WORK ORDER
Take the lines from the one with "Given: Expand the View Options dropdown" to the end of the listing, both ends included, and quote them exactly, leaving pictures out.

RECORDS PROVIDED
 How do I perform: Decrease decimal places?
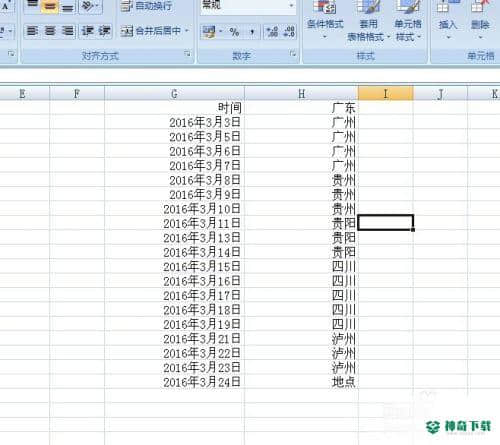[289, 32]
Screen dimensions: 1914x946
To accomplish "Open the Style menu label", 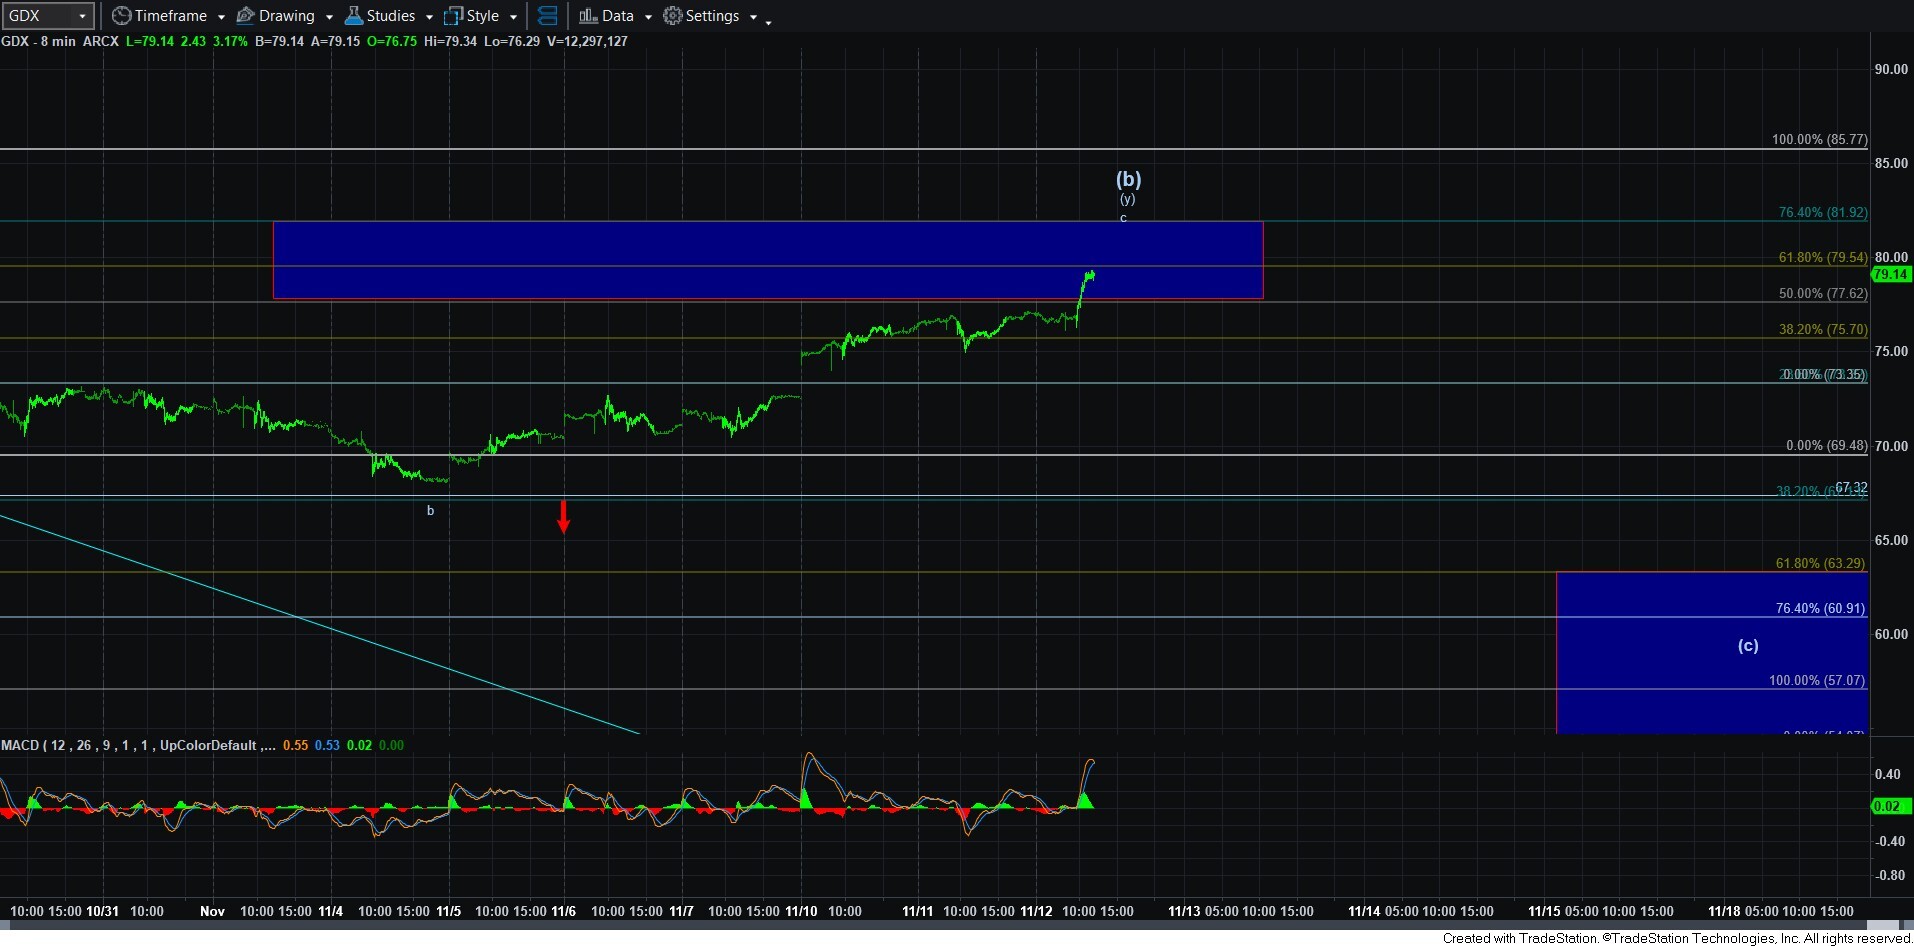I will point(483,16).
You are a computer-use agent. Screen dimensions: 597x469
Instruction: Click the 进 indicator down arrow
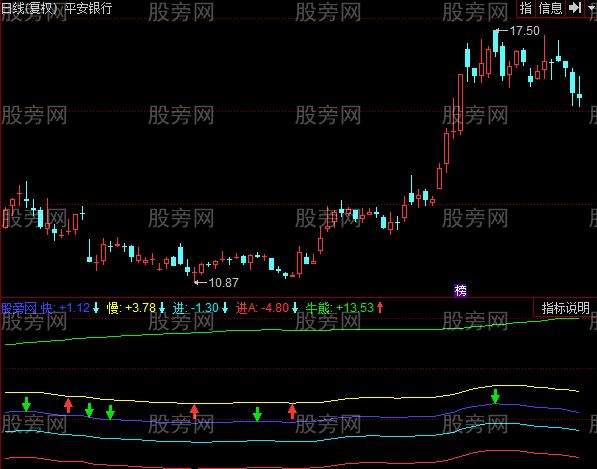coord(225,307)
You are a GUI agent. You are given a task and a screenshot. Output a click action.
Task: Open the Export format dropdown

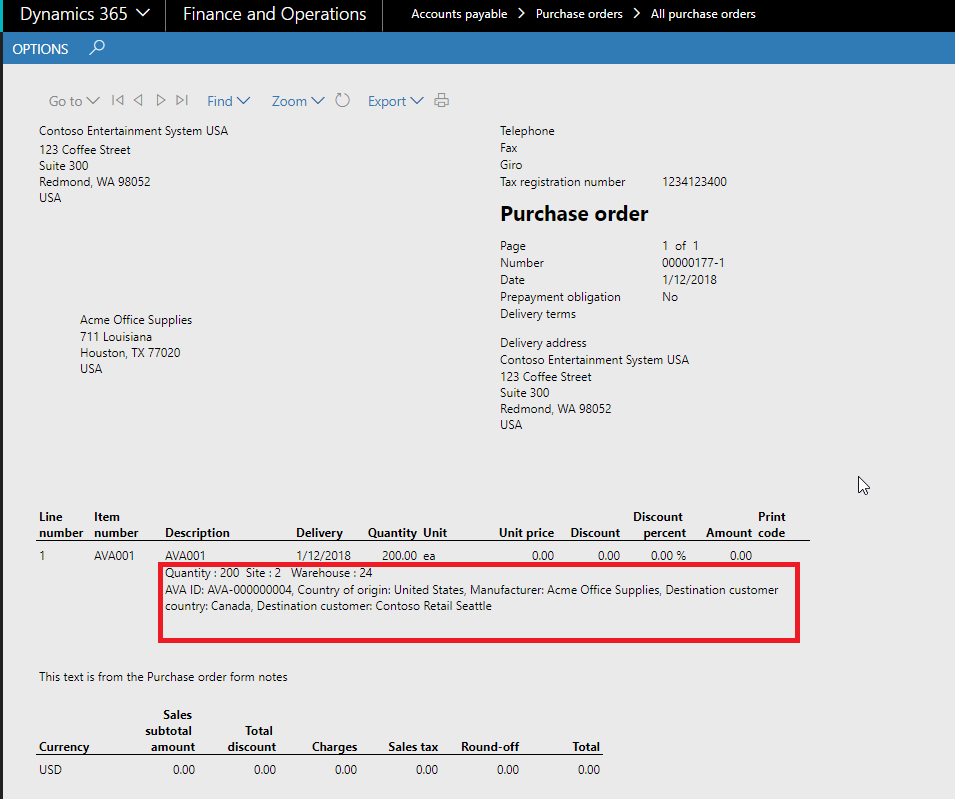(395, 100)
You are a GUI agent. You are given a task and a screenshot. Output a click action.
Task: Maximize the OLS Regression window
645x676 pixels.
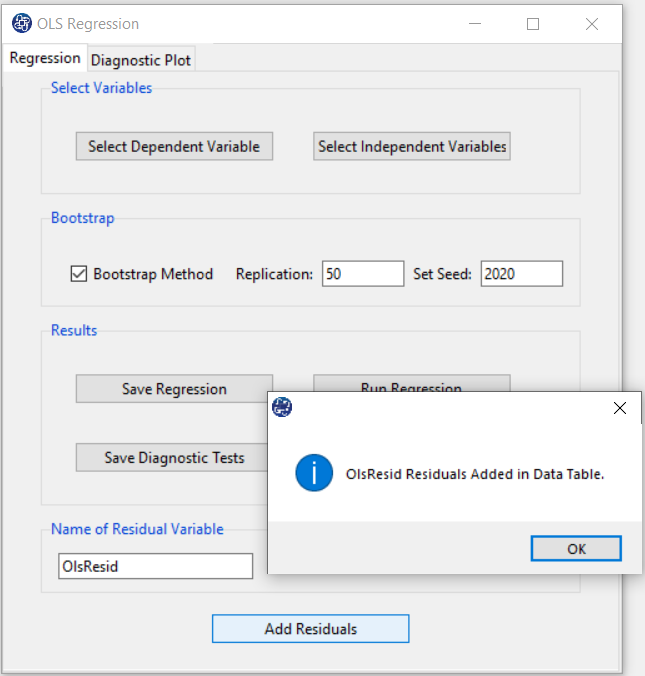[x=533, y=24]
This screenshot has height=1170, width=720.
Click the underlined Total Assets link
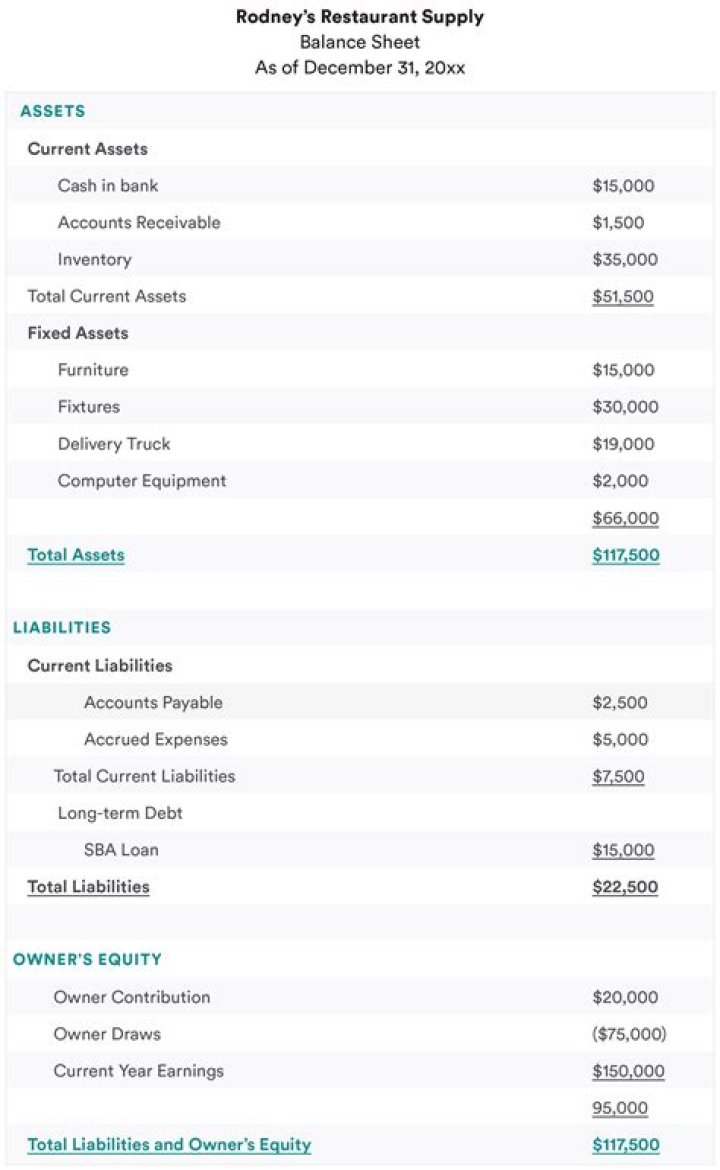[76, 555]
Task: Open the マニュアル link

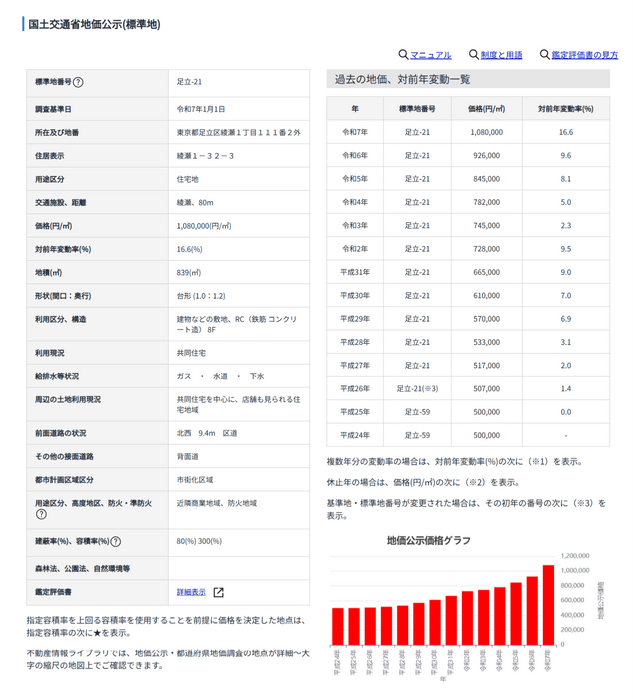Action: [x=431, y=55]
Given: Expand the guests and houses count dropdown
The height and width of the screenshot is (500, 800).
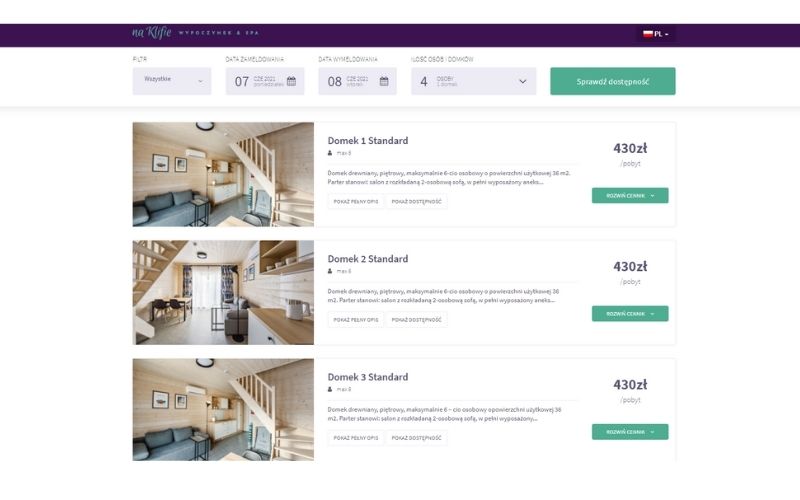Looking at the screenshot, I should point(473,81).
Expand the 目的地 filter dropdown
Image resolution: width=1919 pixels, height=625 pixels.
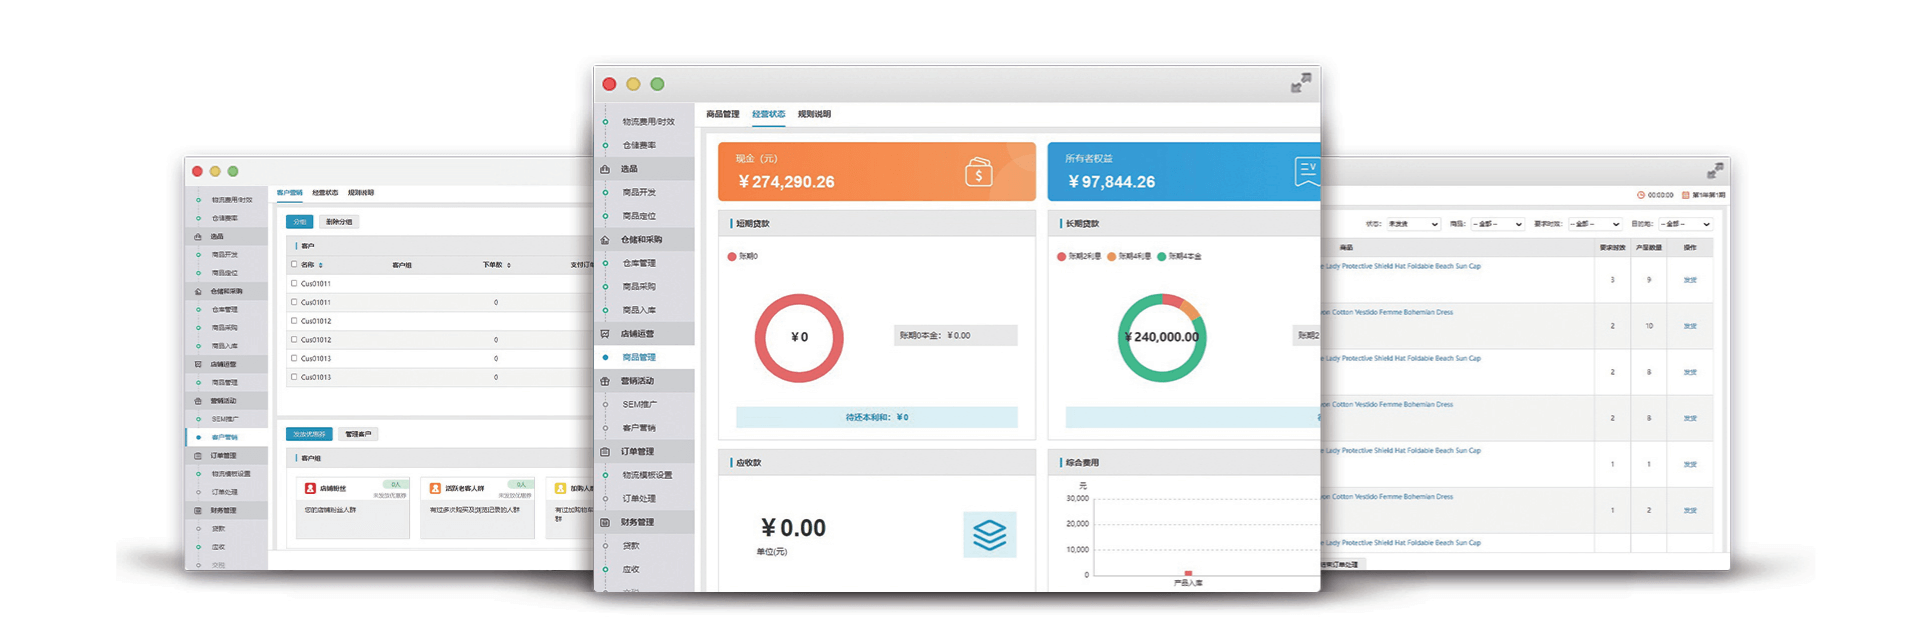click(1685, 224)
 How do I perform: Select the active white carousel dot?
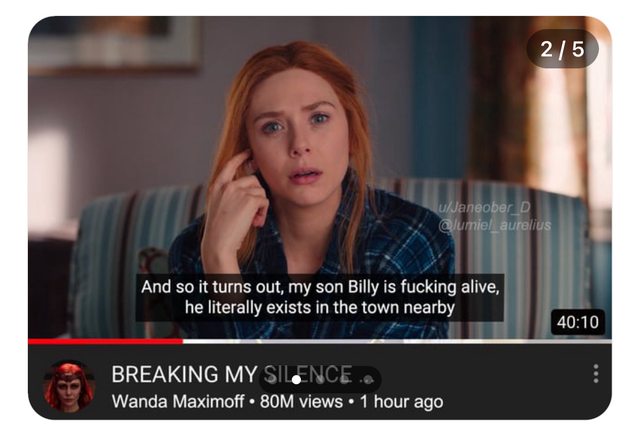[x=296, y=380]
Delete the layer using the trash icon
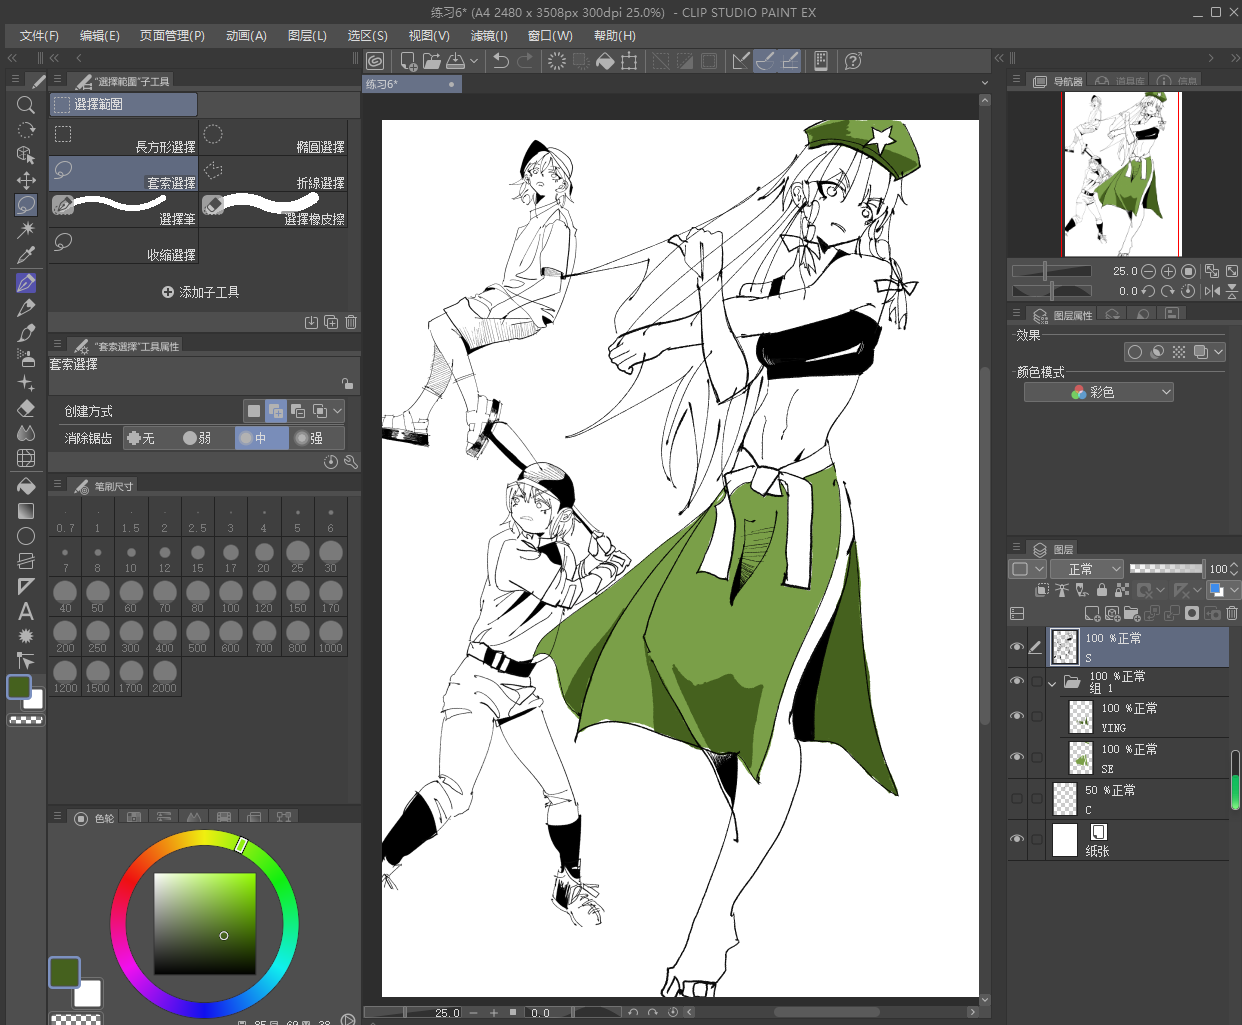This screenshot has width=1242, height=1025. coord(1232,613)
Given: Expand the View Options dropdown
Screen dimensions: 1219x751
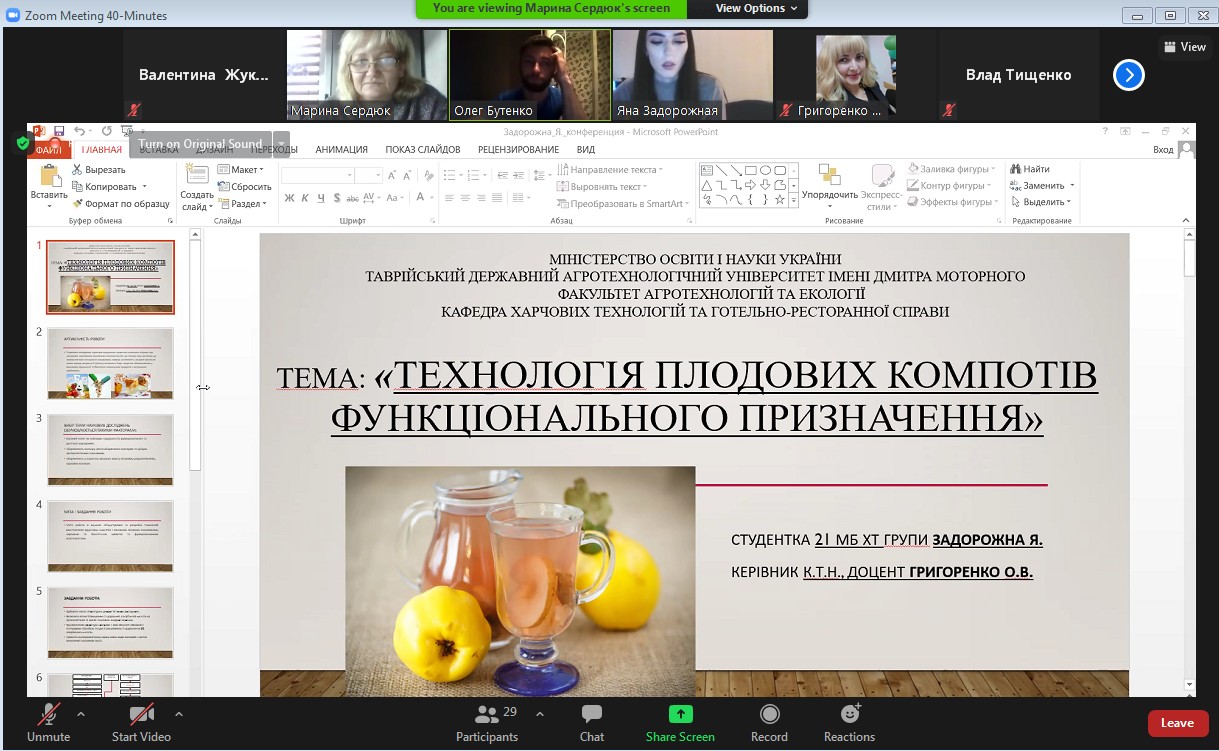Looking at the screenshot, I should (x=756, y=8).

COMPLETED TASK
Given: Expand the View Options dropdown
Screen dimensions: 1219x751
Looking at the screenshot, I should (x=756, y=8).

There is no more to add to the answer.